- [GOAL]
In the stretch from the start of the records through the line containing "coord(196,278)", replace "Spool" with "Queue" and give those lines again with everything else unchanged. Omit the pictures from your answer.

BEGIN DATA ROWS

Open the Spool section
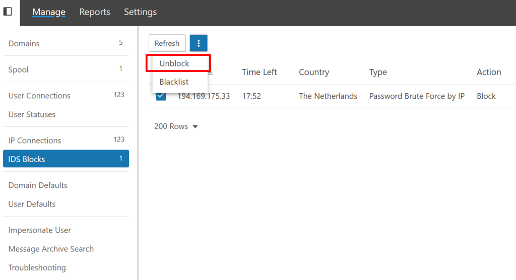This screenshot has width=516, height=280. [19, 69]
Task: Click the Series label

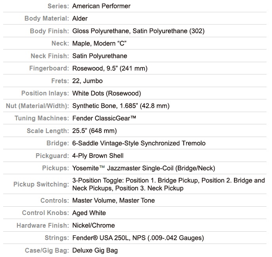Action: coord(58,6)
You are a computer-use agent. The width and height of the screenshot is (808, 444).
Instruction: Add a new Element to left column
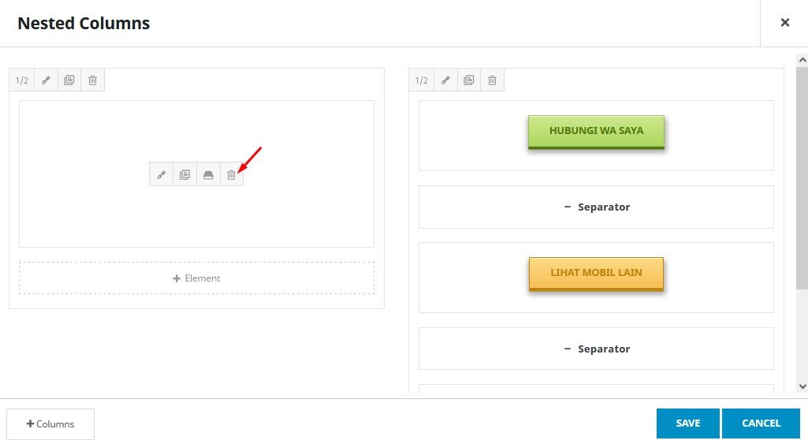coord(196,278)
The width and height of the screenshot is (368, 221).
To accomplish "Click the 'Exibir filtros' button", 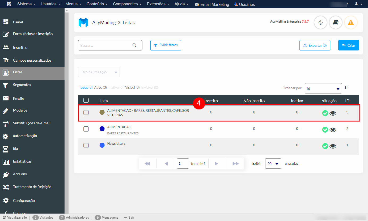I will [x=166, y=45].
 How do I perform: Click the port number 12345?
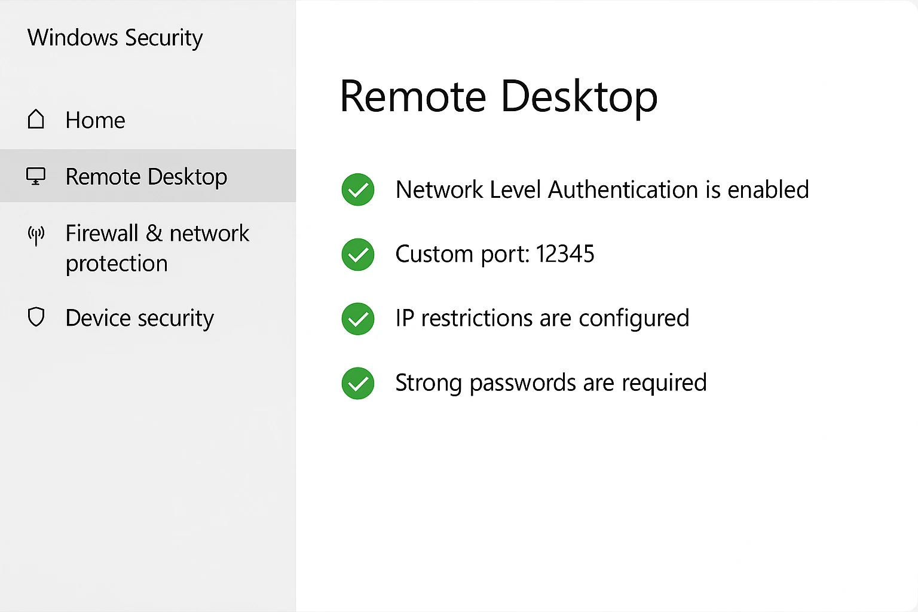point(565,254)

END DATA ROWS

- [COMPLETE RESPONSE]
Open the Queue section
This screenshot has width=516, height=280. [19, 69]
Task: Click the Series label

Action: coord(58,6)
You are a computer-use agent. The width and height of the screenshot is (808, 444).
Instruction: Add a new Element to left column
coord(196,278)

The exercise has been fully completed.